REST API as Additional Profile Provider Configuration Guide

Introduction

Use this guide along with the Adaptive Authentication tab configuration guide and either Connecting Exabeam UEBA to SecureAuth IdP or Connecting SailPoint IdentityIQ to SecureAuth IdP to configure a SecureAuth IdP realm that uses REST API to perform User Risk analysis.

Notice

The REST API Data Store is used only for performing the User Risk Adaptive Authentication function, and must be used in conjunction with a customer's on-premises installation of Exabeam UEBA or Sailpoint IdentityIQ.

Prerequisites

  • An on-premises Exabeam UEBA or Sailpoint IdentityIQ installation

  • A service account with read access (and optional write access) to SecureAuth IdP

  • Configure the Membership Connection Settings in the Data tab of the SecureAuth IdP Web Admin (refer to Data Tab Configuration)

REST API Configuration Steps

44833326.png

Configure the Profile Provider Settings section as follows:

1. Same as Above:

  • Select True if the data store integration settings from the Membership Connection Settings section above are also used in profile connection

  • Select False if that directory is only used for the membership connection

2. Default Profile Provider:

  • If True was selected in Step 1, then this field shows the Datastore Type selected in Membership Connection Settings and is unable to be edited

  • If False was selected in Step 1, then select the type of Datastore that provides the user Profile information

Profile Connection Settings

44833339.png

Note

Refer to Connecting Exabeam UEBA to SecureAuth IdP or Connecting SailPoint IdentityIQ to SecureAuth IdP for directory configuration steps

  • Data Server: Set to REST API (read only)

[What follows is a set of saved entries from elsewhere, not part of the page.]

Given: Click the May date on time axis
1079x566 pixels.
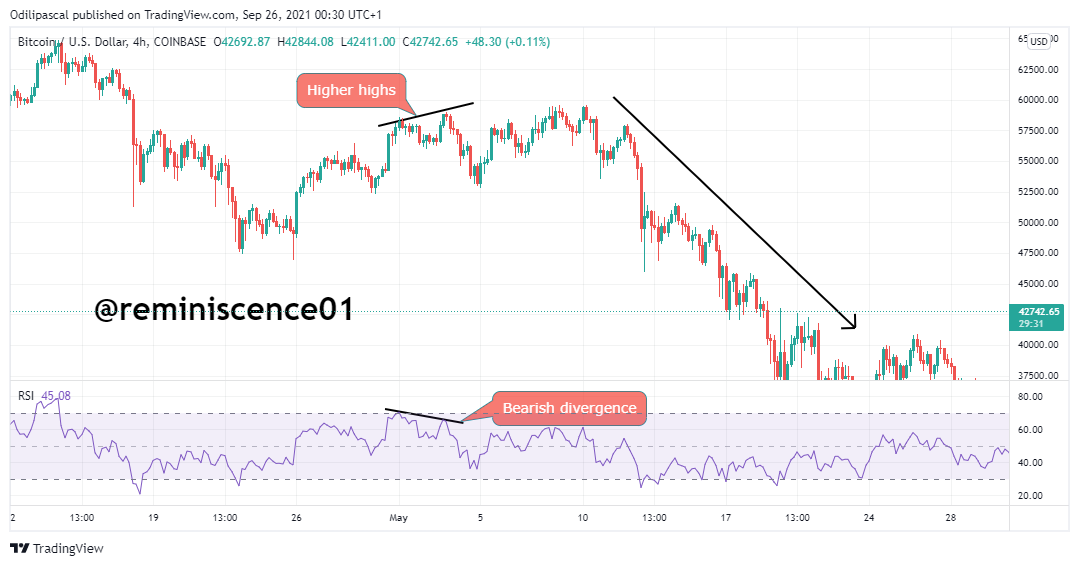Looking at the screenshot, I should (398, 518).
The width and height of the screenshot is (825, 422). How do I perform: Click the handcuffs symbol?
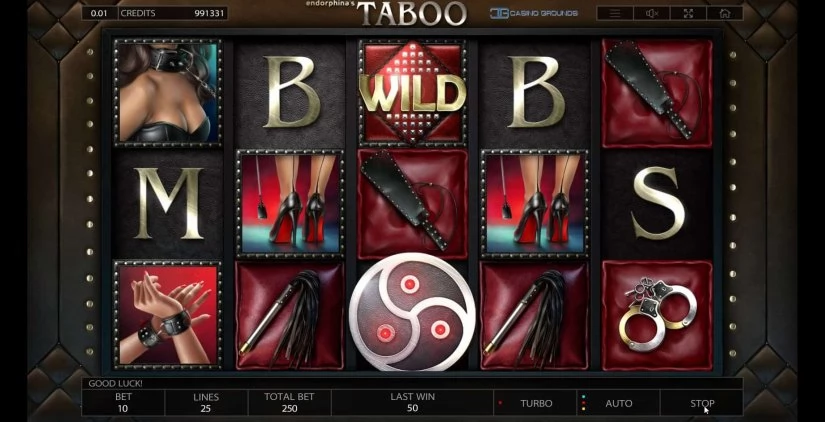pyautogui.click(x=657, y=316)
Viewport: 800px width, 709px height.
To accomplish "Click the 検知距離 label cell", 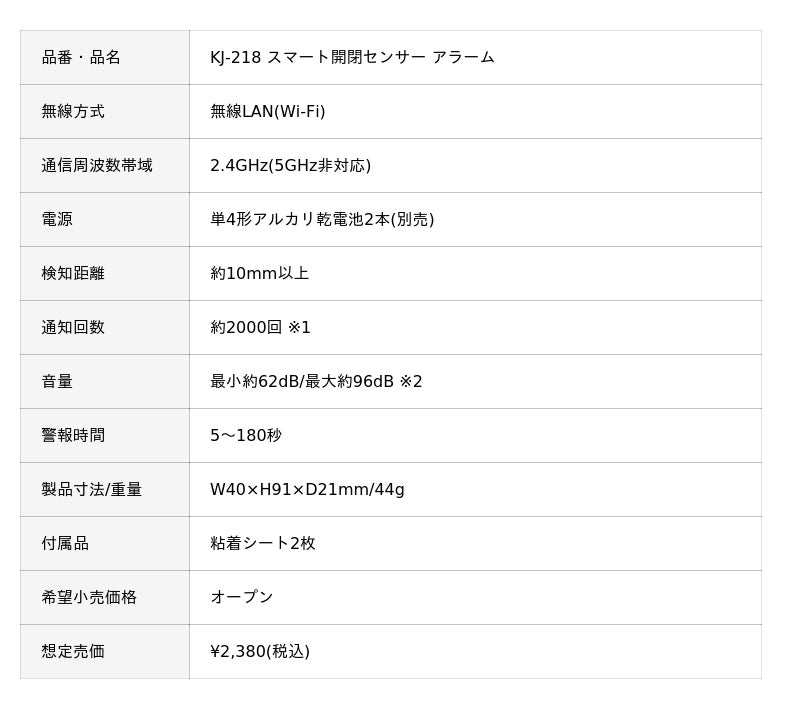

  • Base URL: The root URL of the data server containing user profile information

  • Get Profile Relative URL: The API endpoint URL used to retrieve user profile information

  • Authentication Method:

Note

Refer to Data Tab Configuration to complete the configuration steps in the Data tab of the Web Admin.

Refer to LDAP Attributes / SecureAuth IdP Profile Properties Data Mapping for information on the Profile Properties section.